*What this task involves*
In the lines below, find the one that contains "[Cookiebot tekijä Usercentrics" and write it out exactly, along with every line that follows it.

*Given data*
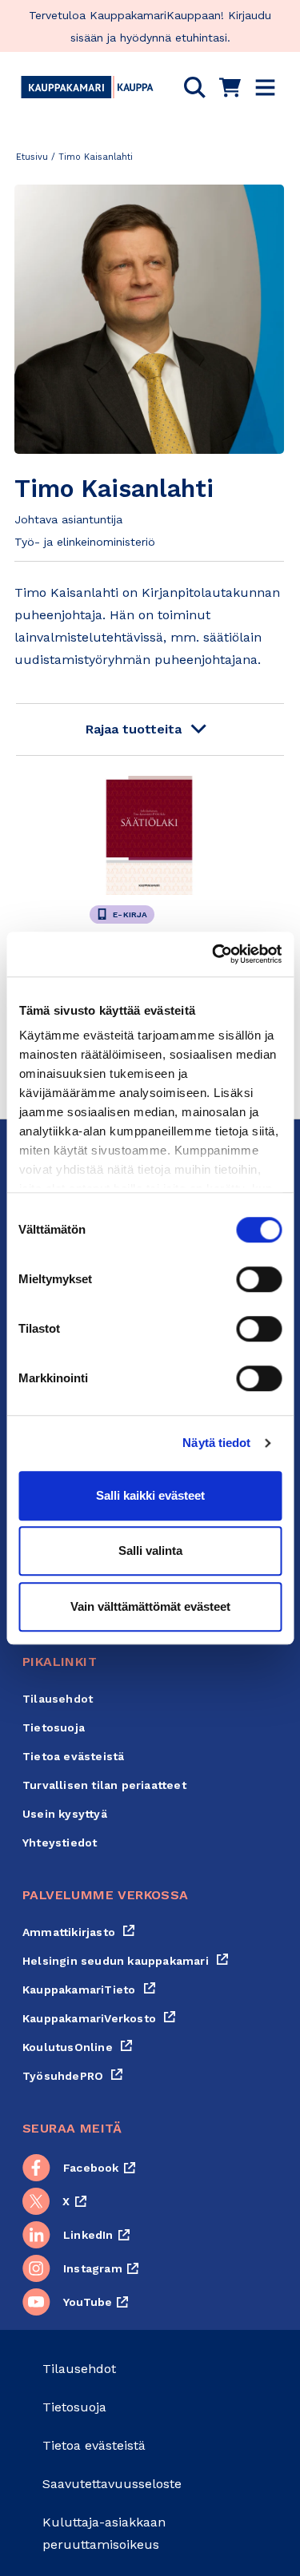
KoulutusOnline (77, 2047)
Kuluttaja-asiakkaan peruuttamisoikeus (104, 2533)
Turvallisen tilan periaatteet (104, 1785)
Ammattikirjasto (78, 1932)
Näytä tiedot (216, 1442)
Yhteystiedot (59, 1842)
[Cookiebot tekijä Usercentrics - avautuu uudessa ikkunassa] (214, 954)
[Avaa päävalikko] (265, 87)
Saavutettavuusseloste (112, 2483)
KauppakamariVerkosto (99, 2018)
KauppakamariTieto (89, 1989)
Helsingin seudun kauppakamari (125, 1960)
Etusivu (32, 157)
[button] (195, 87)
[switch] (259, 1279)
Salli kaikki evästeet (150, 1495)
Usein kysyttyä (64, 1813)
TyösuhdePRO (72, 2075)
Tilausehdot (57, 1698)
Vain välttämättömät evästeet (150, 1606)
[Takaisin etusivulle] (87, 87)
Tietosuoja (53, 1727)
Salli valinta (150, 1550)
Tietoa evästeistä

*Written answer*
[Cookiebot tekijä Usercentrics - avautuu uudessa ikkunassa] (214, 954)
[Avaa päävalikko] (265, 87)
Saavutettavuusseloste (112, 2483)
KauppakamariVerkosto (99, 2018)
KauppakamariTieto (89, 1989)
Helsingin seudun kauppakamari (125, 1960)
Etusivu (32, 157)
[button] (195, 87)
[switch] (259, 1279)
Salli kaikki evästeet (150, 1495)
Usein kysyttyä (64, 1813)
TyösuhdePRO (72, 2075)
Tilausehdot (57, 1698)
Vain välttämättömät evästeet (150, 1606)
[Takaisin etusivulle] (87, 87)
Tietosuoja (53, 1727)
Salli valinta (150, 1550)
Tietoa evästeistä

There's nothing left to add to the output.